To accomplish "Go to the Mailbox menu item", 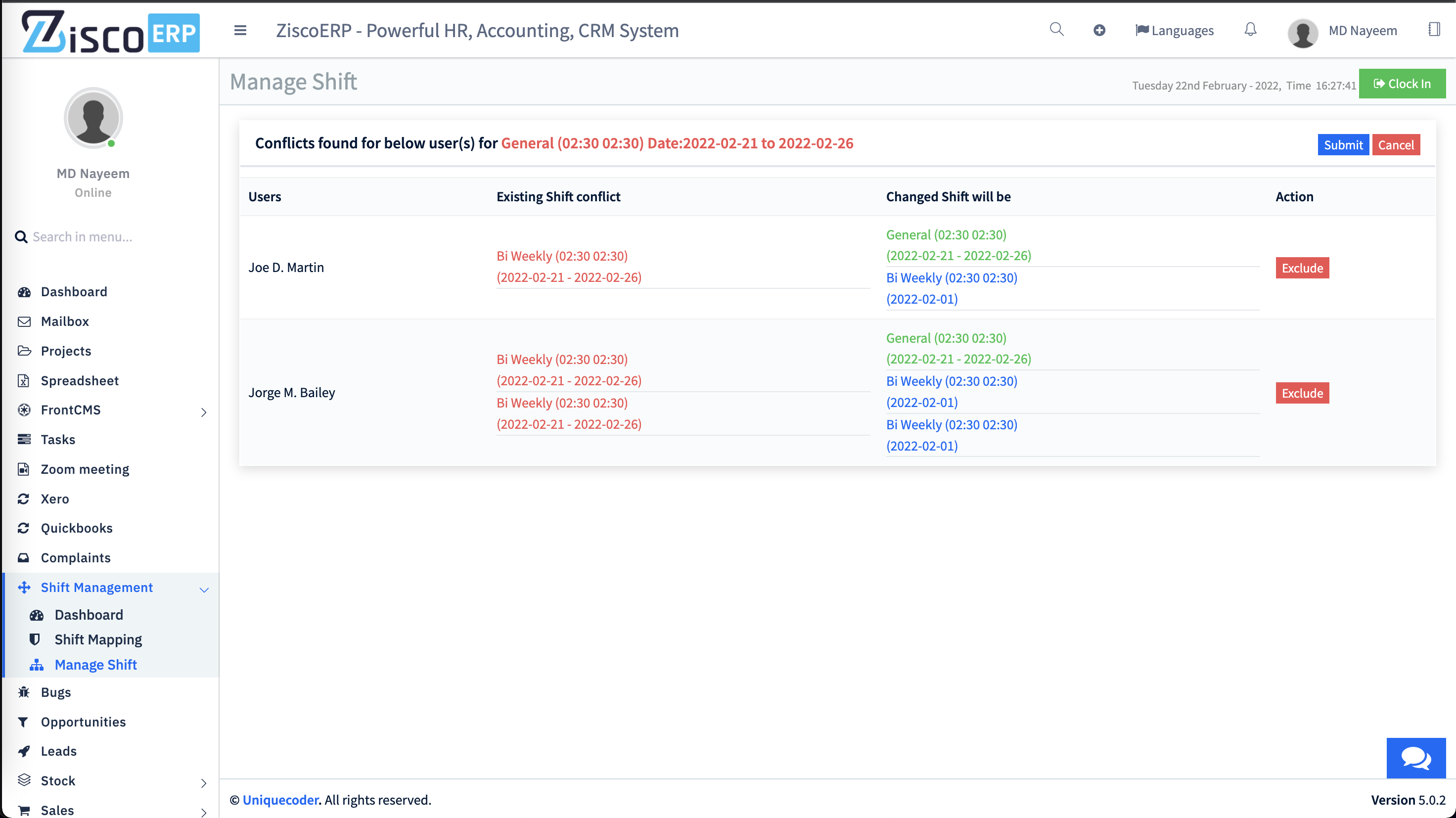I will (64, 321).
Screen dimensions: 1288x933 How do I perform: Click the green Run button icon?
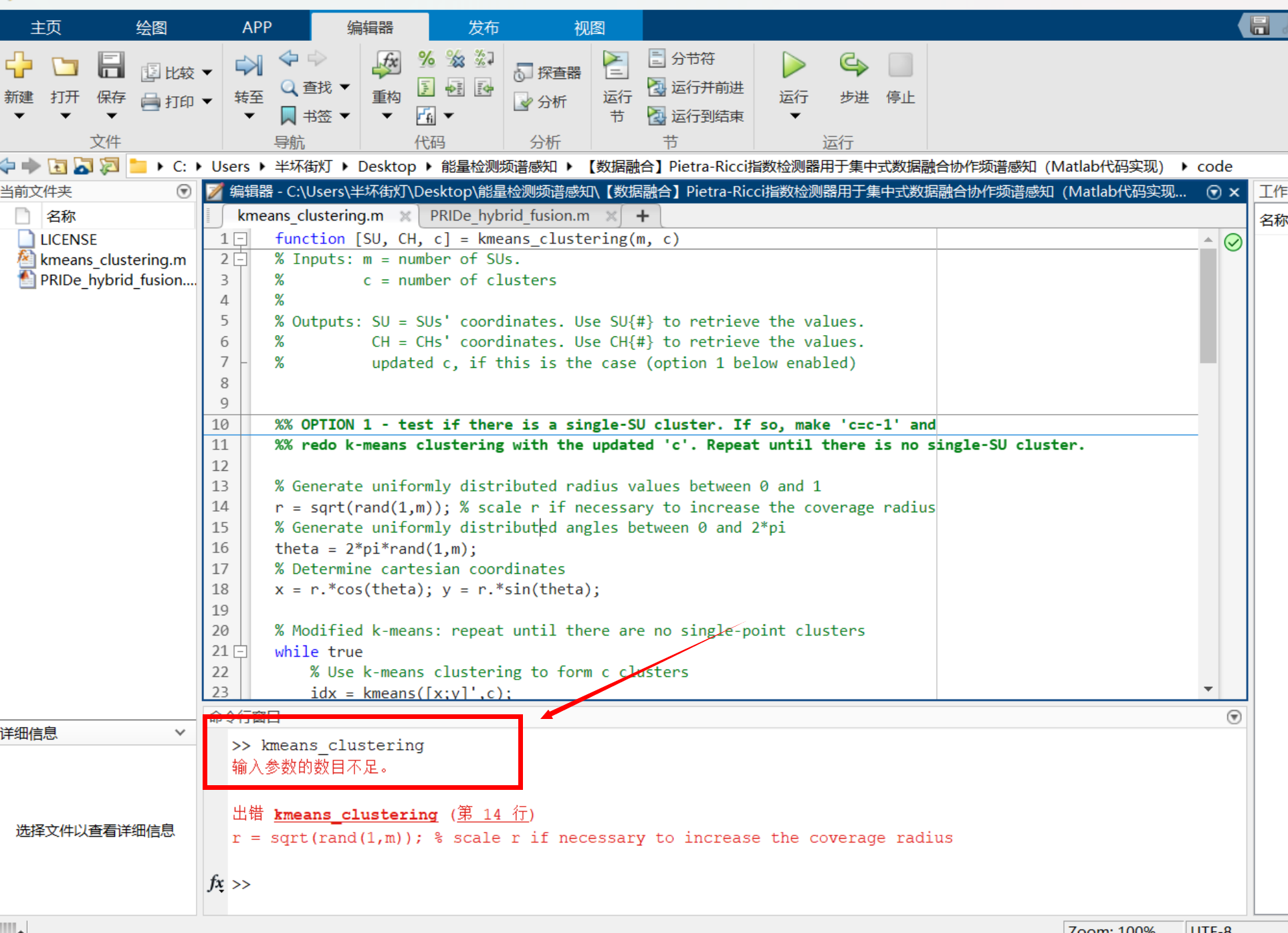point(793,66)
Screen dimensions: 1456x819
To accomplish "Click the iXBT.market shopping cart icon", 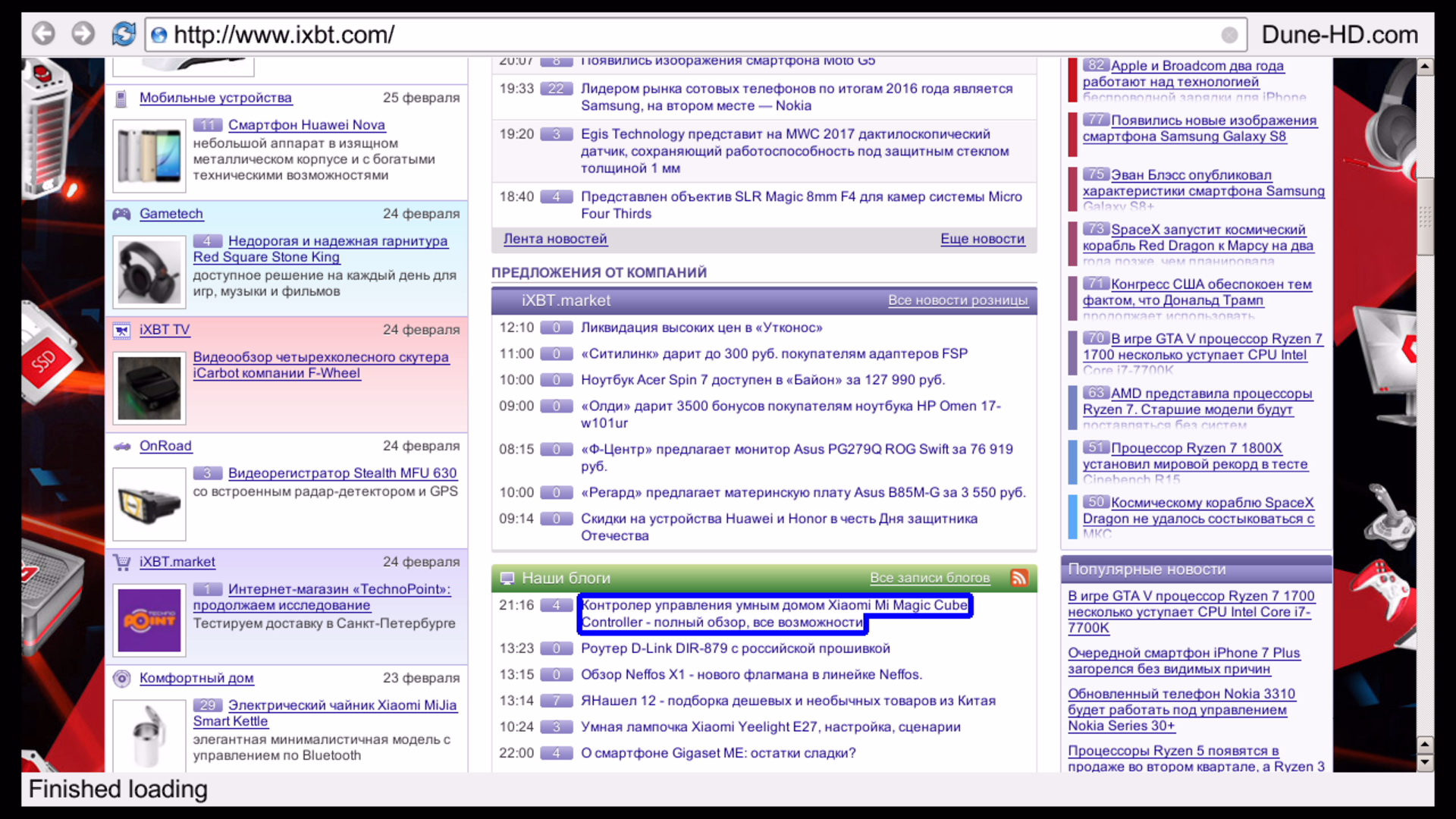I will (121, 562).
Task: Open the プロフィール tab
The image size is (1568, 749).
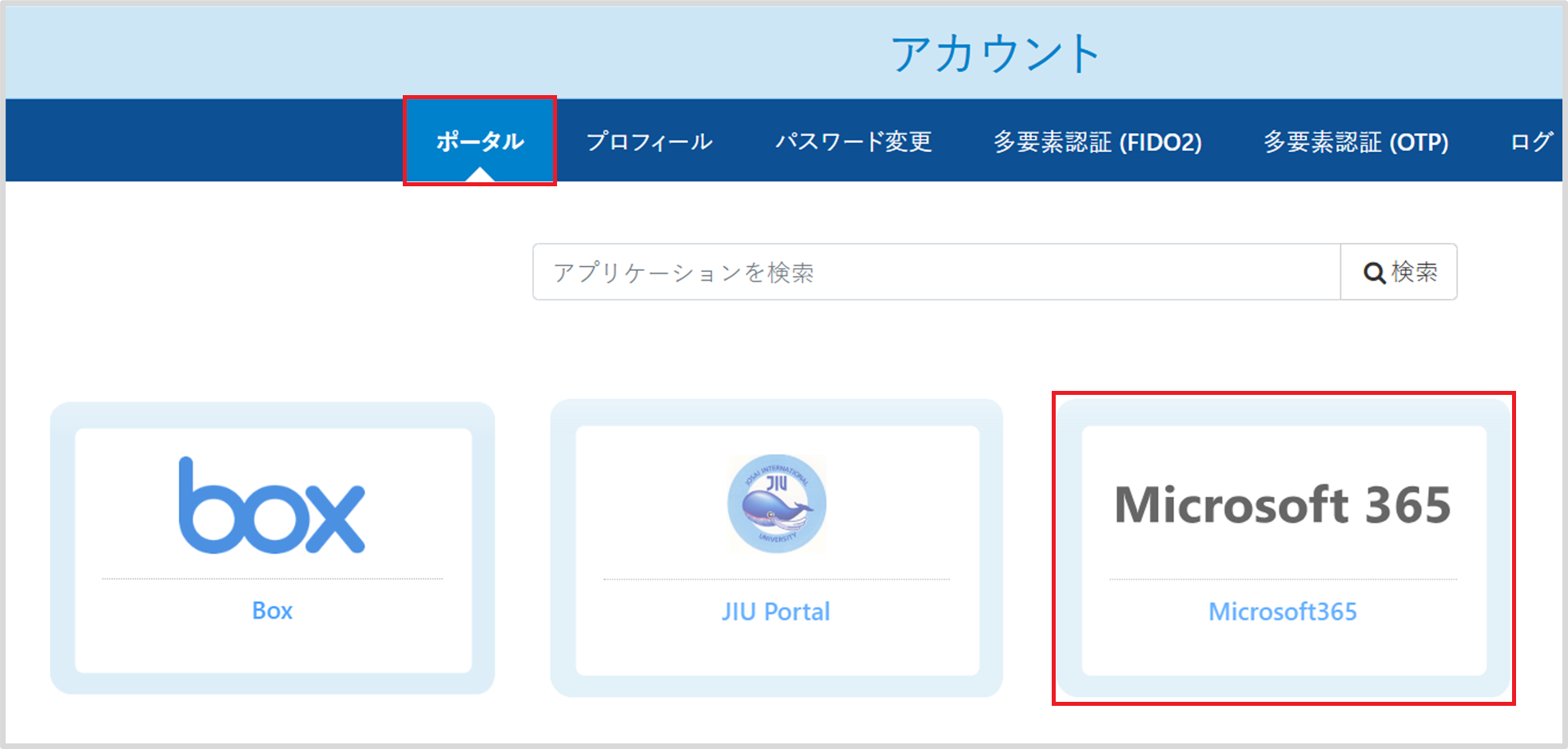Action: (x=650, y=141)
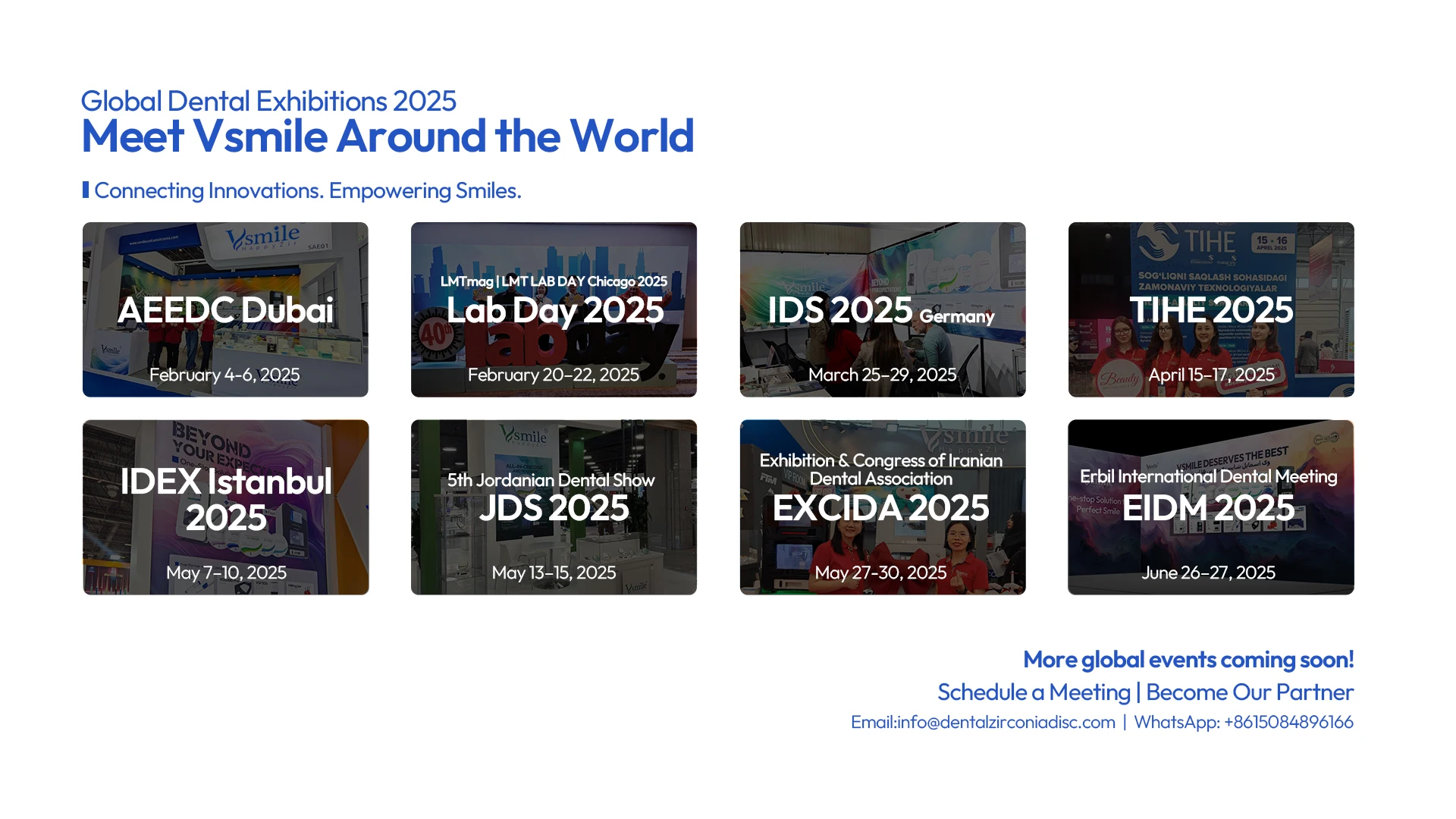Open the AEEDC Dubai exhibition card
Image resolution: width=1456 pixels, height=819 pixels.
pyautogui.click(x=225, y=310)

What to produce: Output precisely the lines in the material above from the line containing "Task: Open the プロフィール tab" through its last line, and omit pictures.

Output below:
Task: Open the プロフィール tab
The image size is (1568, 749).
Action: (x=650, y=141)
Open the AEEDC Dubai exhibition card
Image resolution: width=1456 pixels, height=819 pixels.
pyautogui.click(x=225, y=310)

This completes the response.